I think it has other uses within martech, particularly more classical machine learning tasks like regression analysis for doing like lead scoring as an example. Again, these tools dramatically accelerate your progress. Or one of my favorite tasks is give it my code and have it tell me how you would make it more efficient, right? I would say seven out of 10 times it comes up with useful suggestions that work.
These models are called transformers for a reason. (Editor’s note: The GPT in ChatGPT stands for Generative Pre-trained Transformer.) They’re good at taking something and turning it into something else. They’re OK at generation, but they’re great at refining and that and that’s where I think there’s a lot of untapped power.
Q: What’s another example of that?
A: It’s good for restructuring content. As I’m driving around taking my kids to stuff, I will record voice memos and have it transcribe them. And we all know that what comes out in transcription is not print ready. But we can take that, feed it into the model and say transform this into copy appropriate for an article. Again, it preserves your voice, it preserves your facts, it preserves your point of view. But it does so from the kind of a hot mess that your transcription comes out with. So it’s a very easy way to generate a lot of content for things like newsletters or whatever. And again that’s where these tools really shine.
Martech vendors should be able to say like here’s the last 10 sales emails you sent, let’s rewrite these to be more professional. But it still preserves your voice, your point of view, the factual data that you’re that you’re incorporating. And I think that’s where martech space can see a lot of benefit from these tools.
Q: Speaking of content, when this technology answers a question it does so without linking directly to the source. This has huge implications for content marketing. How concerned should content marketers be?
A: The question of concern is going to be variable based on every individual company.

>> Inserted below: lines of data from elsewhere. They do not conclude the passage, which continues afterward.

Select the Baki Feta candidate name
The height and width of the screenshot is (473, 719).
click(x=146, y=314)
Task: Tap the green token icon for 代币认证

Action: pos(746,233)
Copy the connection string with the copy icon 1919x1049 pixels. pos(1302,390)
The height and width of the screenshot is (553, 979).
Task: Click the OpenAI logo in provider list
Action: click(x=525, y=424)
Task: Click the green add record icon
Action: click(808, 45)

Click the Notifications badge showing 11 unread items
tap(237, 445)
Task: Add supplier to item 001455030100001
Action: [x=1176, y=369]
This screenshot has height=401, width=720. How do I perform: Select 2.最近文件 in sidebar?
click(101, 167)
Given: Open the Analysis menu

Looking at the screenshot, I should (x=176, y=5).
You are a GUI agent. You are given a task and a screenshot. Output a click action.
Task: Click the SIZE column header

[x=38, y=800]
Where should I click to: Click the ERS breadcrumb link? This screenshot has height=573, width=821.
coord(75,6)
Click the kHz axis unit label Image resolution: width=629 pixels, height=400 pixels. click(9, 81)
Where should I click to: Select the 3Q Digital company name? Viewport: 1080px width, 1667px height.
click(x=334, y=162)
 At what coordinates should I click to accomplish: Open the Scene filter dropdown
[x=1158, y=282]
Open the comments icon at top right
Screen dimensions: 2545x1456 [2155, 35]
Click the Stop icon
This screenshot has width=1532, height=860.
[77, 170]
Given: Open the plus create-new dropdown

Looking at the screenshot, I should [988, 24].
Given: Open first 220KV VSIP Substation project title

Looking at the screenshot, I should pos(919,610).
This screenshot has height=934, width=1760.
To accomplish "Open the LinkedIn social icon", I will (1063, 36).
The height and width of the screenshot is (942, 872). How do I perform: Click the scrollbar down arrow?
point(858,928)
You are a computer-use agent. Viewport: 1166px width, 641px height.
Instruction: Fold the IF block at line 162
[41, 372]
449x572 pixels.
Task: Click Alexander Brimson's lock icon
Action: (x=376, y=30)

Go into your Google Analytics account or your web analytics account, and look at the percentage of traffic and conversions you get from organic search. If it’s the majority channel, then you need to dig a little bit further to see how much of it is branded versus unbranded search. Branded search is probably going to be mostly OK. If someone searches for Constantine von Hoffman? Even a large language model is probably going to say, hey, this is probably the person you’re looking for. And or they’ll just know to go to your website, your URL, etcetera.
But if unbranded search is the lion’s share of your search traffic, particularly your converting search traffic, you should be very concerned. That’s where the large language models will be intercepting your traffic and not giving anything to you or giving very little to you.
I say this because the previews we’ve seen of Bing’s interface with chat, GPT and Google’s Bard interface. They do cite their sources as tiny little footnotes. I would welcome some actual research on this, but my instinct is people tend not to read footnotes very thoroughly and click (on them).